(WORK TASK)
Print exactly what appears from the line containing "Click the WYKONAJ WAŻENIE button" through the final line of the data below, pictures excluded.
*** RAW DATA Section Begins ***
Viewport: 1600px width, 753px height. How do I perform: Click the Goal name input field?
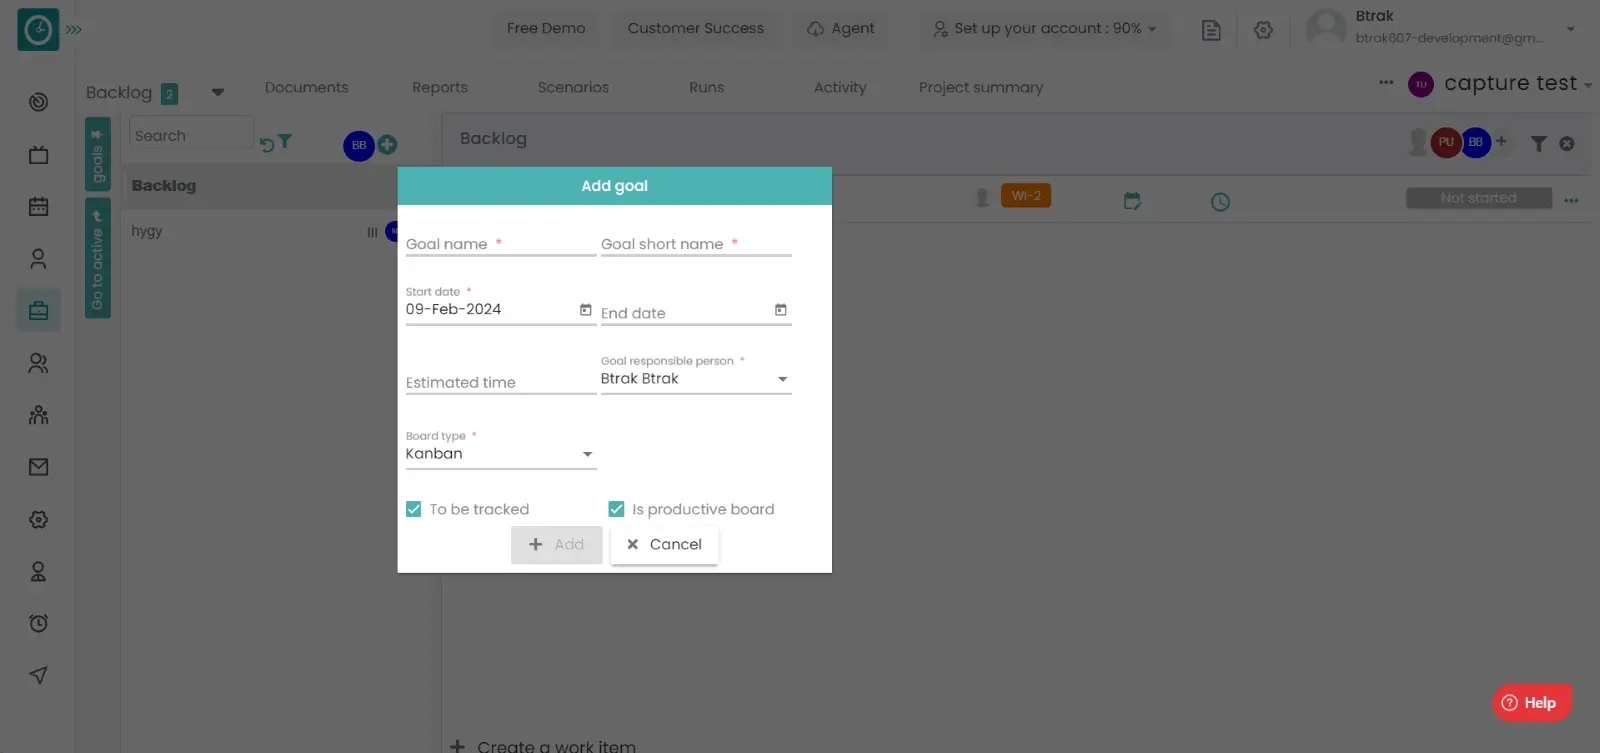coord(500,244)
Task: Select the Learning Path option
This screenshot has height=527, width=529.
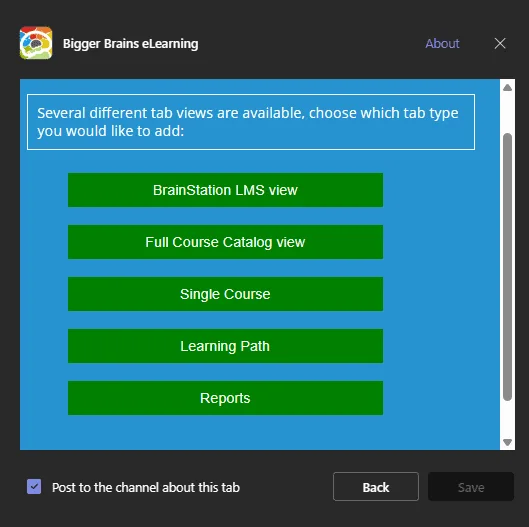Action: (x=225, y=346)
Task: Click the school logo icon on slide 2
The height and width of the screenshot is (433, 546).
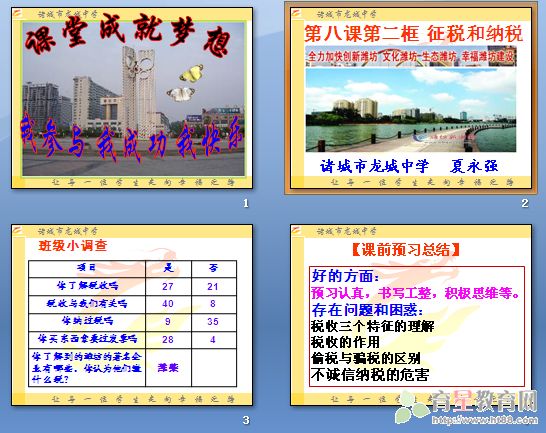Action: (x=296, y=14)
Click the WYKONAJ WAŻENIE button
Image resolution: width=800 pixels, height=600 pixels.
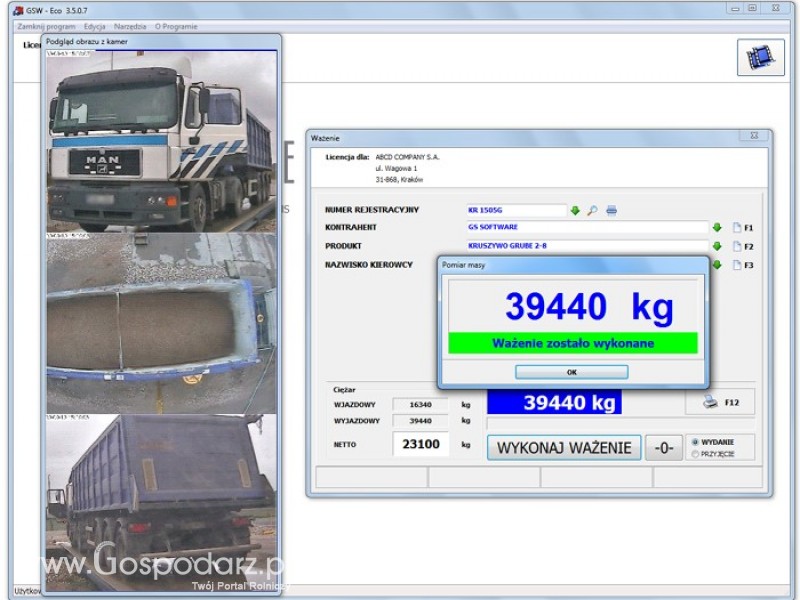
*** RAW DATA Section Ends ***
(TASK RESPONSE)
Click the WYKONAJ WAŻENIE button
Image resolution: width=800 pixels, height=600 pixels.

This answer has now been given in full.